I have done something similar, except I mount the servo vertical. On each side of the servo, I mount a micro switch. When the servo rotates, it activates one micro switch and deactivates the other. Be sure to use micro switches with NO/NC connections. These then can be used to power the frog and indicator lights, just like a tortoise switch machine.
Any chance of seeing how you attached the micro switches and where you got them from?
Hi Rob great video as usual, I use a couple of different 3d Printed mounts depending on the use ie. signal head or point, above or below base board. I find 3d printing the most flexible way of mounting servos as you can modify depending on need.
Hi Mike, agreed 3D printing is a game changer. Where do you get your designs?
@@LittleWicketRailway mainly thingyverse but sometimes I make my own for simple servo mounts etc.
Your video describes exactly what I do. I scratch build my turnouts, and I power the frog with a micro-switch which I control with another wire connected to the servo. I use CA cement to fasten the micro-switch to the aluminium. I do glue the servos into the channel with CA.
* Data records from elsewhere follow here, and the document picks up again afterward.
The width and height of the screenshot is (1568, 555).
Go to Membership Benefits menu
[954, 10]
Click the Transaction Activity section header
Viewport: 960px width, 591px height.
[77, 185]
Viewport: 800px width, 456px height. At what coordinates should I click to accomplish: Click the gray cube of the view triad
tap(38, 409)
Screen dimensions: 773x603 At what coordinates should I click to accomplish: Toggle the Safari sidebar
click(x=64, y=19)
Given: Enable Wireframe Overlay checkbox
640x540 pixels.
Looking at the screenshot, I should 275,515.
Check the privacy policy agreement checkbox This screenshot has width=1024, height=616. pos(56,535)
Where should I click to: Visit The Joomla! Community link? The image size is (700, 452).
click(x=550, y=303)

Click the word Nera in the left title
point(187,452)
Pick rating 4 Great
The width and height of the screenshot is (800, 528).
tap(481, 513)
Good to know this is a tried and tested technique on other layouts. Scratch built turnouts sound impressive!
Great method looks like it can be used in other prototyping applications using servos.
Warning! I've used this exact method, the first time it worked _perfectly_, the second time (U channel also from Wikes) the servos fell out - the 15.5mm is the external dimension, the thickness of the channel section is not part of the measurement and apparently can vary a bit batch by batch.
you can deal with this by putting some sellotape round the servo to thicken it a little, doesn't need much but be aware it may not fit securely first time.
it works very well once you get it though
another trick though, useful when you have two points toe to toe, have the toe end mounting screw a bit further back so its under the servo once installed, uses less channel as well
in the end I moved to home made 3d print servo mounts (on thingiverse if anyone cares), but the channel method is perfect for those without. note also the channel can be drilled and tapped on the sides to mount microswitches as well and operated by the side bits of the cross shaped horn (you need to cut off the end of the horn that goes inside)
that said, having watched your earlier video on using servos convinced me totally, 100% behind using these, the are quiet, nice slow action and amazingly cheap
thumbs up all round
Great video Rob, I am wondering where you got the servo controller in the video from?
That's an Arcomora DCC Next www.arcomora.com/dccnext/
Great info. Do you know of a source for servo mounts that include a mount for a micro switch? Thanks again for the valuable video.
Walters makes one.
@@earlcory That does look interesting but I have the servos and the micro switches and just need the mounting brackets. I may have to look for something for a 3D printer. Thanks for getting back to me.
Excellent stuff
Cheers Robin! 👍
Hi, I check the servo link you add to amazon for buying, the quality seems not to be a hit? Many buyers seems to text servos not working after some time…
Thankyou for the video
Thanks Mark 👍
looks too simple to work. But what a great idea. Are the 3d printed mounts available anywhere but MERG? I have not joined yet and still need to buy their block detectors... once i know what I'm doing...lol
This is how it's done on the mega points controller TH-cam channel too
How did you center the servo
You forgot to centre punch the position of the holes.
Laurie, I don't even know what that means, that's how bad I am at this stuff! 😬
@@LittleWicketRailway you probably already know by now, but it means using a hammer and punch to "mark" the centre line, creating a small dent allowing the drill the centre itself and stop it from wandering while drilling
I've looked around for the servos and it seems to me that the metal-geared ones are called MG90, instead of SG90.
It's a bit confusing. Some SG90s have a metal spur gear, but the other gears are plastic. MG90s are all metal gears, but are about twice as expensive. I've never used an MG90, so I'm not sure if they are the same dimensions as the SG90.